Monday, 1st September 2025.
by inAfrika Reporter
Global markets kicked off September with a split screen: China’s equities riding an AI boom while Japan’s tech-heavy Nikkei slid as investors took profits after August’s run-up. CSI 300 gains of more than 10% in August set the tone, helped by expectations that Beijing will push domestic AI-chip substitutes and funnel liquidity into favoured sectors. Alibaba’s Hong Kong-listed shares surged nearly 19% in August on cloud optimism, while reports of Huawei’s progress on AI chips added fuel.
Across the Sea of Japan, the mood flipped. The Nikkei fell about 2% as traders rotated out of high-beta names; chip-testing giant Advantest sank roughly 9.1% and SoftBank Group dropped around 6%, symptomatic of a quick cool-down in the AI complex. Some desks also flagged U.S. trade policy uncertainty—specifically legal challenges to tariff regimes—as a macro overhang shaping risk appetite into the autumn.
Europe starts the week watching PMIs, unemployment prints, and a slate of remarks from ECB officials, including Christine Lagarde—data points that could refine the rate-cut glide path into Q4. In the U.S., traders are gauging whether summertime disinflation can coexist with firmer growth signals as the Fed edges toward a late-year easing debate. For EM investors, China’s AI-led rally is a reminder that policy-assisted themes can decouple from global jitters—until they don’t.

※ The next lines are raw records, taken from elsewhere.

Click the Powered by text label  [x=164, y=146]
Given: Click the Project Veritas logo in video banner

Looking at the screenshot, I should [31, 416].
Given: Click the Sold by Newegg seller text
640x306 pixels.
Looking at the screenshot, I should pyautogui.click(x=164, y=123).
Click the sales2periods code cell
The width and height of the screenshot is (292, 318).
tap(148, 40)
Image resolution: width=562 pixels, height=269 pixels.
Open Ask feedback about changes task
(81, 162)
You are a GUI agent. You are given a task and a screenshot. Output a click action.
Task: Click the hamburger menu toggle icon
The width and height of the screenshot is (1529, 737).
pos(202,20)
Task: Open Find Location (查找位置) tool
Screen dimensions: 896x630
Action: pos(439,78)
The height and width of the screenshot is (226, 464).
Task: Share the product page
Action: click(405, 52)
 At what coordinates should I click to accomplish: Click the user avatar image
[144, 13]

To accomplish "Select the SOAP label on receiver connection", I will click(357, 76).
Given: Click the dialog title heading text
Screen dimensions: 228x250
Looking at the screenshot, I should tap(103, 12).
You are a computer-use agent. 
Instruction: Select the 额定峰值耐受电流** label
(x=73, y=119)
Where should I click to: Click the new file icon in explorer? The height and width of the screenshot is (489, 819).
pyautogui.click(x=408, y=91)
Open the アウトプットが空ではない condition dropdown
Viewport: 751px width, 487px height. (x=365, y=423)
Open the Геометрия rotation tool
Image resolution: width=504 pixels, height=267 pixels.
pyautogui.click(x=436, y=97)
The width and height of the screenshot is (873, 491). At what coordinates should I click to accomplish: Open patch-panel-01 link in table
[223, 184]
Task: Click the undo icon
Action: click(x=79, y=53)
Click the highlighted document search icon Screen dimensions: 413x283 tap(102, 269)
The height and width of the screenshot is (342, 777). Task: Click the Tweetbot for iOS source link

Near term, watch for: (1) any state-linked buying in mainland China that amplifies AI narratives; (2) sector rotation in Tokyo as brokers re-rack 2H targets; and (3) whether euro-area labour data gives doves or hawks the better headline. September is statistically a tough month for risk assets, but with yields still subdued and AI stories sticky, dip-buyers will be selective rather than absent.